§ DATA EXTRACT:

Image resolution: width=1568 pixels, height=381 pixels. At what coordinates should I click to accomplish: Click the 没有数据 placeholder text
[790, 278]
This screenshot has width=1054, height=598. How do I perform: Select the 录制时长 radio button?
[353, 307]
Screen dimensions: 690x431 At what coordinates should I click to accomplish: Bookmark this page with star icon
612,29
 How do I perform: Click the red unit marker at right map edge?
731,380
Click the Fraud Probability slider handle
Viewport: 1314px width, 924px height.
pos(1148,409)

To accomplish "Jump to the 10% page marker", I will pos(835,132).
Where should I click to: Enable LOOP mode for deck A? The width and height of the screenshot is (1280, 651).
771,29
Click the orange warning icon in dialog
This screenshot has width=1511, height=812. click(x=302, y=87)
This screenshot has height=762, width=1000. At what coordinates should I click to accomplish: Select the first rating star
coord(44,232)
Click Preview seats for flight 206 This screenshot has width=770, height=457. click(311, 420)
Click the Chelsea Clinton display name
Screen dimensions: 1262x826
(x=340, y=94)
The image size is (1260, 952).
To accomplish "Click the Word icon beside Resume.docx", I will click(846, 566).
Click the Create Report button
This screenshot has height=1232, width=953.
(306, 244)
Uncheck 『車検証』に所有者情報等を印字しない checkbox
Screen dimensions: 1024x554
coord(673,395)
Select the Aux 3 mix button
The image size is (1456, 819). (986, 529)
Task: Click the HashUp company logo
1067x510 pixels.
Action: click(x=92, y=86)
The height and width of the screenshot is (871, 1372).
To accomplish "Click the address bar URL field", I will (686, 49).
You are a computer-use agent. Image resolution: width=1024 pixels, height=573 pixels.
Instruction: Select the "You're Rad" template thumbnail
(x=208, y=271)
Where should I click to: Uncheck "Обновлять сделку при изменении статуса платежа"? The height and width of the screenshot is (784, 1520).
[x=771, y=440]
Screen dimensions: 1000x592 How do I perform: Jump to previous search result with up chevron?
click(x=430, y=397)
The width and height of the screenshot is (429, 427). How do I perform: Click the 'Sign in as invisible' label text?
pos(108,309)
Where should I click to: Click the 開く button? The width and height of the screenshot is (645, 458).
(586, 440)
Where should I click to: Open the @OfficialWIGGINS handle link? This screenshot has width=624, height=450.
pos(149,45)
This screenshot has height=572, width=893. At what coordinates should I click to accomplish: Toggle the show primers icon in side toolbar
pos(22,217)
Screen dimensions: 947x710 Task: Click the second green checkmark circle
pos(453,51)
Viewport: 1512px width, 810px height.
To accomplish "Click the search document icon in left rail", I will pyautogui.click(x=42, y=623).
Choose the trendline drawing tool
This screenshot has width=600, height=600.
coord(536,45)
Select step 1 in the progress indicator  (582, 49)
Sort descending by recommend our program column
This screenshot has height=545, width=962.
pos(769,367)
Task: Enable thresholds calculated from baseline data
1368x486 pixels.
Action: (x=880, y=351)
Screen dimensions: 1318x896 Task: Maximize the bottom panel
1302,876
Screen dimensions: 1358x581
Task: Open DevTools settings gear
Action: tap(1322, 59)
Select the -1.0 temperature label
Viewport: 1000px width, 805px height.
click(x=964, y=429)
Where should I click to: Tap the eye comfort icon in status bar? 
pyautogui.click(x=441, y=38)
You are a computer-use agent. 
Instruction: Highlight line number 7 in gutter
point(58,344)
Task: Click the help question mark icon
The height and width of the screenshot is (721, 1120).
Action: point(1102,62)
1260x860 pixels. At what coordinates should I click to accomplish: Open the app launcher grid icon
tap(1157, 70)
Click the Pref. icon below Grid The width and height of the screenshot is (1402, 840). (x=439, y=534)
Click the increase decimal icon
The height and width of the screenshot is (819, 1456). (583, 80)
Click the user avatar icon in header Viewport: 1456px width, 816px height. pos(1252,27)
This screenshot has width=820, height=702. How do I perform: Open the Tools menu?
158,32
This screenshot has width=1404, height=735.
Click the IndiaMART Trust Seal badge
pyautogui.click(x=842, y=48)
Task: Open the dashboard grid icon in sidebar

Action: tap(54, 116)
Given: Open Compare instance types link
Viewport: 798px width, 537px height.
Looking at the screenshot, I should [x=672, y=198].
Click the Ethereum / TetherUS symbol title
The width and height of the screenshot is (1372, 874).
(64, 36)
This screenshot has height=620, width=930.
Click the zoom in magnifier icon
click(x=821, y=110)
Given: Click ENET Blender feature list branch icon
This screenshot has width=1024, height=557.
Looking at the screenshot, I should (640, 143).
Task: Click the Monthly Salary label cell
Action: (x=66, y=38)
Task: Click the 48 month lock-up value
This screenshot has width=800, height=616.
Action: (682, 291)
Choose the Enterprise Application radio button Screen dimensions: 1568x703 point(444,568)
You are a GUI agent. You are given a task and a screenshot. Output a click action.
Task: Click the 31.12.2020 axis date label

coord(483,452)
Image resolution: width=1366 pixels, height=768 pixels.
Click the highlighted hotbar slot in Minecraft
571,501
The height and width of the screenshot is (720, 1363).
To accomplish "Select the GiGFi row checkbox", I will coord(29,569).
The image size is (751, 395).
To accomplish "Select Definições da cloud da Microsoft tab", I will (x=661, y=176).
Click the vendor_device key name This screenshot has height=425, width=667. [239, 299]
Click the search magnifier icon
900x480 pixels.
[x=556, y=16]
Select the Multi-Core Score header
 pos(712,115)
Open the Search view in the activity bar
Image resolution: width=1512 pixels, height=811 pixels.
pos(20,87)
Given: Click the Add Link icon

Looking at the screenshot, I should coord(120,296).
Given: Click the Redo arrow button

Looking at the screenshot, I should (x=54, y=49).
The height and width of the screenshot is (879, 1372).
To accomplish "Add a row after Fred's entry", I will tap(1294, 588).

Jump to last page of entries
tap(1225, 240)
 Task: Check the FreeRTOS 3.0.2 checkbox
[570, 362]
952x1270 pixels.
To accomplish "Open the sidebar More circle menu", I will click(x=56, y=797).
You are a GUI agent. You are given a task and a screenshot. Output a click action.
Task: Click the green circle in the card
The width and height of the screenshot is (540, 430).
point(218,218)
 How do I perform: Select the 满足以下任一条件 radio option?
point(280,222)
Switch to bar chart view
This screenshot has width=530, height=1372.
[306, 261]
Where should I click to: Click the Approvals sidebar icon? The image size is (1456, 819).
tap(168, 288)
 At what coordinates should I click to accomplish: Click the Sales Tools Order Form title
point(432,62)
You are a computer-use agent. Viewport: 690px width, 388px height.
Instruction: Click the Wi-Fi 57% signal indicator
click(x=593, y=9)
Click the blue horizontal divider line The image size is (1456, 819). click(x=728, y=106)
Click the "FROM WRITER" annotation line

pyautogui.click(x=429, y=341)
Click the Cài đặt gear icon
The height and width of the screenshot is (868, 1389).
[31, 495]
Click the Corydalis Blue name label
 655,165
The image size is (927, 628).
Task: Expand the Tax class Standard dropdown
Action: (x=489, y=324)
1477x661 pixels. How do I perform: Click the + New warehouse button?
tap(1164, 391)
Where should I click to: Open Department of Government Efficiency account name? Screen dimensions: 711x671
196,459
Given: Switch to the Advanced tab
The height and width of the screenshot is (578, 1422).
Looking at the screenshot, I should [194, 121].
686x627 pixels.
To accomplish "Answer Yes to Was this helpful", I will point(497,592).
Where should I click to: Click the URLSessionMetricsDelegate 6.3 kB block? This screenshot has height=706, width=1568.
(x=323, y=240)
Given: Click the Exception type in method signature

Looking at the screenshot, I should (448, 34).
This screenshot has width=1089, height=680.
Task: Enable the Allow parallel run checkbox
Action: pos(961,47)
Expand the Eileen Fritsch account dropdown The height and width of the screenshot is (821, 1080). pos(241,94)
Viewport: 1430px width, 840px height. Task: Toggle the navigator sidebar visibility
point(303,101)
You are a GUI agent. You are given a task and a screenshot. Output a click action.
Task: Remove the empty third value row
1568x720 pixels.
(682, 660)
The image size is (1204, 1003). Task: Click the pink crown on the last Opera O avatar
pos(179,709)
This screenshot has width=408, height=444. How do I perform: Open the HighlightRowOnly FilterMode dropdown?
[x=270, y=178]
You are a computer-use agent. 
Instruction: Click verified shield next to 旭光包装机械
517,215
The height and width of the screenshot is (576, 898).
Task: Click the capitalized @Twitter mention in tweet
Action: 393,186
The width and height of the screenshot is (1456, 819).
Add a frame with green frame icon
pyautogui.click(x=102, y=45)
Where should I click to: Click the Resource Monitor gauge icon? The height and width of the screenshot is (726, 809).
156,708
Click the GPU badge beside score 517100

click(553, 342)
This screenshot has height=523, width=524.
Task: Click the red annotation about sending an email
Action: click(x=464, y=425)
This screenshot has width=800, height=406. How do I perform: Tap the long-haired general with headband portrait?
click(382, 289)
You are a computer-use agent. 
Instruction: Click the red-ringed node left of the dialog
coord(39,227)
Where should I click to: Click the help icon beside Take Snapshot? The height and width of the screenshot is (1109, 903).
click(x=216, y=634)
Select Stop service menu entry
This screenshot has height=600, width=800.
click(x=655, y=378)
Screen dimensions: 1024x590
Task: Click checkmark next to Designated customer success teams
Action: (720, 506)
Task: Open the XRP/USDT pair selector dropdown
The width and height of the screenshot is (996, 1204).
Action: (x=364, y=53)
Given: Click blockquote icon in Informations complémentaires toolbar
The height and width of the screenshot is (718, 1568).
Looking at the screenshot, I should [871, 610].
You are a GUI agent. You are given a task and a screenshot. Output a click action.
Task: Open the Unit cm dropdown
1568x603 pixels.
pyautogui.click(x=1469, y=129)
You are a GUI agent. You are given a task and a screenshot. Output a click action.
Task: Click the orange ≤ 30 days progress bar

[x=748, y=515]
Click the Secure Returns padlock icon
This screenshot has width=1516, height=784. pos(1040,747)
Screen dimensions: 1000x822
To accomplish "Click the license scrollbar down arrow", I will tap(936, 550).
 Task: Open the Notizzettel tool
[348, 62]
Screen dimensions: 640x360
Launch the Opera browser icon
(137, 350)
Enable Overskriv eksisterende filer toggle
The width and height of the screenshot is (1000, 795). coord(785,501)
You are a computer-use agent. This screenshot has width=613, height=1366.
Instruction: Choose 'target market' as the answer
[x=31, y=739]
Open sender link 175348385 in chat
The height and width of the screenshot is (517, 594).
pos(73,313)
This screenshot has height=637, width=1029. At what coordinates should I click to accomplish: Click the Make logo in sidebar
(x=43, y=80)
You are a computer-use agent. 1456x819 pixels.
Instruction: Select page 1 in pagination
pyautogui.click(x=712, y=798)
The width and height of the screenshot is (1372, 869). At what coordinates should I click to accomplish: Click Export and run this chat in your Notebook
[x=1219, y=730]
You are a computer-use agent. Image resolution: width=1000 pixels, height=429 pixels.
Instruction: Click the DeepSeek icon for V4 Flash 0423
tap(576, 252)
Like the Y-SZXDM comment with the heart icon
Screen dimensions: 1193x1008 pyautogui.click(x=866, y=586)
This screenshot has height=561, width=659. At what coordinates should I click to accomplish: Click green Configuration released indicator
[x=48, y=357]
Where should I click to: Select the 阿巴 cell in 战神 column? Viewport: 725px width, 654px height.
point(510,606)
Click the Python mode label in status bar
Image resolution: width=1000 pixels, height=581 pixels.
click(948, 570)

§ SHORT EXERCISE: Output the records from the first line through the line containing "will click(846, 566).", keeping each line the same as it appears.

§ CORRECT RESPONSE:
Image resolution: width=1568 pixels, height=381 pixels. At what coordinates should I click to accomplish: Click the 没有数据 placeholder text
[790, 278]
This screenshot has width=1054, height=598. How do I perform: Select the 录制时长 radio button?
[353, 307]
Screen dimensions: 690x431 At what coordinates should I click to accomplish: Bookmark this page with star icon
612,29
 How do I perform: Click the red unit marker at right map edge?
731,380
Click the Fraud Probability slider handle
Viewport: 1314px width, 924px height.
pos(1148,409)

To accomplish "Jump to the 10% page marker", I will pos(835,132).
Where should I click to: Enable LOOP mode for deck A? The width and height of the screenshot is (1280, 651).
771,29
Click the orange warning icon in dialog
This screenshot has width=1511, height=812. click(x=302, y=87)
This screenshot has height=762, width=1000. At what coordinates should I click to accomplish: Select the first rating star
coord(44,232)
Click Preview seats for flight 206 This screenshot has width=770, height=457. click(311, 420)
Click the Chelsea Clinton display name
Screen dimensions: 1262x826
(x=340, y=94)
The image size is (1260, 952).
To accomplish "Click the Word icon beside Resume.docx", I will click(846, 566).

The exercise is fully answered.